◆ Exercise brief
Copy each of the records below without changing a character.

◆ Excerpted records
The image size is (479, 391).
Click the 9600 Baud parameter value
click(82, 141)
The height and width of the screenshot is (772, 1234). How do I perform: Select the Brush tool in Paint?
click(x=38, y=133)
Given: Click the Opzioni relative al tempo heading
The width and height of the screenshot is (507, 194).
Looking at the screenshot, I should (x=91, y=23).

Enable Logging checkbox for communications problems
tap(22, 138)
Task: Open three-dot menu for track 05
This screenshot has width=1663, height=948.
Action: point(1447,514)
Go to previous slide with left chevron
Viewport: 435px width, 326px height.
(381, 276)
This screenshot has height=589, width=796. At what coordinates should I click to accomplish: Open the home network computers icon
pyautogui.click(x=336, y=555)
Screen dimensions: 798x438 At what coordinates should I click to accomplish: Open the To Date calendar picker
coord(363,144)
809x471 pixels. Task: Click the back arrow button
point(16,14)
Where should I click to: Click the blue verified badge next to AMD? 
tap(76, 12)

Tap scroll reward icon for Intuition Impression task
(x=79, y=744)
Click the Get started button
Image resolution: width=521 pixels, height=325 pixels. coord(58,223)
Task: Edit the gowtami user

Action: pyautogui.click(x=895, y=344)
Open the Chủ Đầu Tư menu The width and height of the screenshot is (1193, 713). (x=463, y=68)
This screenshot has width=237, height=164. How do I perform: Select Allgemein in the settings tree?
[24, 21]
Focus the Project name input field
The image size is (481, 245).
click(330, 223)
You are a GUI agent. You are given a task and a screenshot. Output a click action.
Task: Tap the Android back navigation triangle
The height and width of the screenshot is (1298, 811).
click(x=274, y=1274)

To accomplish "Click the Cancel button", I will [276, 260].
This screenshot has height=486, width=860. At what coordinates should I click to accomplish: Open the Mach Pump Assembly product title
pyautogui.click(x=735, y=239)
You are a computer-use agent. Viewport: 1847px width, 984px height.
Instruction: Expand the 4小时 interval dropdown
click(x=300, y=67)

◆ Exercise output
The image size is (479, 391).
Click the 9600 Baud parameter value
click(82, 141)
The height and width of the screenshot is (772, 1234). How do I perform: Select the Brush tool in Paint?
click(x=38, y=133)
Given: Click the Opzioni relative al tempo heading
The width and height of the screenshot is (507, 194).
Looking at the screenshot, I should (x=91, y=23).

Enable Logging checkbox for communications problems
tap(22, 138)
Task: Open three-dot menu for track 05
This screenshot has width=1663, height=948.
Action: point(1447,514)
Go to previous slide with left chevron
Viewport: 435px width, 326px height.
(381, 276)
This screenshot has height=589, width=796. At what coordinates should I click to accomplish: Open the home network computers icon
pyautogui.click(x=336, y=555)
Screen dimensions: 798x438 At what coordinates should I click to accomplish: Open the To Date calendar picker
coord(363,144)
809x471 pixels. Task: Click the back arrow button
point(16,14)
Where should I click to: Click the blue verified badge next to AMD? 
tap(76, 12)

Tap scroll reward icon for Intuition Impression task
(x=79, y=744)
Click the Get started button
Image resolution: width=521 pixels, height=325 pixels. coord(58,223)
Task: Edit the gowtami user

Action: pyautogui.click(x=895, y=344)
Open the Chủ Đầu Tư menu The width and height of the screenshot is (1193, 713). (x=463, y=68)
This screenshot has width=237, height=164. How do I perform: Select Allgemein in the settings tree?
[24, 21]
Focus the Project name input field
The image size is (481, 245).
click(330, 223)
You are a GUI agent. You are given a task and a screenshot. Output a click action.
Task: Tap the Android back navigation triangle
The height and width of the screenshot is (1298, 811).
click(x=274, y=1274)

To accomplish "Click the Cancel button", I will [276, 260].
This screenshot has height=486, width=860. At what coordinates should I click to accomplish: Open the Mach Pump Assembly product title
pyautogui.click(x=735, y=239)
You are a computer-use agent. Viewport: 1847px width, 984px height.
Instruction: Expand the 4小时 interval dropdown
click(x=300, y=67)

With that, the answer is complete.